Dish: Let’s talk pizza first—it sounds like Chicagoans are in for a new pizza experience. What makes Quad City pizza different?
Greg Mohr: It’s hand-thrown dough, so definitely thin, but not superthin. Not crunchy, but chewy and malty, which makes it [taste] very different. Then a spice blend is added to the dough. Everything, even the sausage, will be made in-house. [The sausage is] crumbled to cover the whole pizza, and cheese covers everything.
D: If Chicago gets hot food trucks, would you be interested?
GM: We’re already looking into that, for [both] the pizza and the bakery. We do have a carryout window off to the side, with whole pizzas and slices.
D: How did the partnership with Bleeding Heart Bakery come to pass?
Michelle Garcia: I used to be a customer at Fifty/50 and became friends with Greg and Scott. I reached out [to them] for help because Bleeding Heart was getting too big for its britches. I’m a pastry chef and needed help with the business end. They had amazing ideas, and we decided to combine. I know how to make some damned good pastries, but I’m not good at marketing them—I know my skill set, and it belongs in the kitchen.
D: So what will the new bakery look like?
MG: The bakery will have a full line of breads for restaurants, for our own use, and also for retail. We are also going to have all-day breakfast—eggs, waffles, and pancakes. I am really [drawn] to diner-style and Southern foods. Every product that we use is certified organic or comes from a trusted local provider, and a lot of [menu items will be] vegan or gluten-free.
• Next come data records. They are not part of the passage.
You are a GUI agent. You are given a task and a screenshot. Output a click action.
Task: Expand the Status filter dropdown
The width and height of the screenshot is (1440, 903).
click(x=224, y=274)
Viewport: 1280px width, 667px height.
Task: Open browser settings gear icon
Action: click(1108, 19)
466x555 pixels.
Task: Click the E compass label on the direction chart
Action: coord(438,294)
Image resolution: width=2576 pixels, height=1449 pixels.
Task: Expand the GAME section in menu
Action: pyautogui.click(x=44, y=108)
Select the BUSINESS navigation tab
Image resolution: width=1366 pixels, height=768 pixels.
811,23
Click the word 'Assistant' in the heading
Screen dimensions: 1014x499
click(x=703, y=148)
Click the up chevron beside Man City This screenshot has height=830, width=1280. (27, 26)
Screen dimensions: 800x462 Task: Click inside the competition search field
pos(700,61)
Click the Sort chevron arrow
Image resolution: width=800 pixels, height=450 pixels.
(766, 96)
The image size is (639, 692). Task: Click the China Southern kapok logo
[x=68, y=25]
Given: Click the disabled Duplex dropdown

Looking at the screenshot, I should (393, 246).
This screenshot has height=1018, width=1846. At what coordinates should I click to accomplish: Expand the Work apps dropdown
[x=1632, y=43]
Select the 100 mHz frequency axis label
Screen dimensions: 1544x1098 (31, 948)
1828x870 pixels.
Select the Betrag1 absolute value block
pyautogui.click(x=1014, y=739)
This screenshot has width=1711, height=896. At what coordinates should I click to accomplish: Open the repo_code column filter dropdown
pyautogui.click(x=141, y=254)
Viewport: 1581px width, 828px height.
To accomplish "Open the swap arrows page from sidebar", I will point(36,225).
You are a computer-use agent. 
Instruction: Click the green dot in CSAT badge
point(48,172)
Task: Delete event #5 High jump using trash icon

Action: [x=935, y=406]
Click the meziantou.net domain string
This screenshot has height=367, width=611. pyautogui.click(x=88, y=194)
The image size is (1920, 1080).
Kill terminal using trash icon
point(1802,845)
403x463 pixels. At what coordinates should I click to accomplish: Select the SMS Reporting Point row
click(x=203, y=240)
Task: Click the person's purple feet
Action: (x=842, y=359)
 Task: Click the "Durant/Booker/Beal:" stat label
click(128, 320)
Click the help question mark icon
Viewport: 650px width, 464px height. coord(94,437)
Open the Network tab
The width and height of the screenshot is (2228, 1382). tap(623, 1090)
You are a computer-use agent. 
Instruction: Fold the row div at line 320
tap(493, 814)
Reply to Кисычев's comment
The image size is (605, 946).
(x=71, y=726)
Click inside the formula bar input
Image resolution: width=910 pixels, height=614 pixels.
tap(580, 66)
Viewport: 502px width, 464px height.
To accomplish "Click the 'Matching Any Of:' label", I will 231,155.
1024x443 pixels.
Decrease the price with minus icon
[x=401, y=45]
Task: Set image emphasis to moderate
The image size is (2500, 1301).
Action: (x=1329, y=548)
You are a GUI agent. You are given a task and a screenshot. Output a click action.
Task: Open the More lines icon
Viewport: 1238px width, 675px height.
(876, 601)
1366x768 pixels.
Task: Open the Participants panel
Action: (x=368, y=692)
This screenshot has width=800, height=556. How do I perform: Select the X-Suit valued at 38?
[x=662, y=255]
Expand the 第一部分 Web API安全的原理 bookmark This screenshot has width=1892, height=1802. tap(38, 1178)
D: Can we get a sneak preview of something from your breakfast menu?
MG: Deep-fried doughnut sandwiches—the idea of a breakfast sandwich, where you can pick the bread, the meat, and the style of egg. But instead of bread, you are picking your doughnut, and then it’s tempura battered and fried.
D: That doesn’t sound too healthy.
MG: I never said healthy. Just because it’s organic does not mean healthy. I like good, hearty food [and] full, happy, smiling people.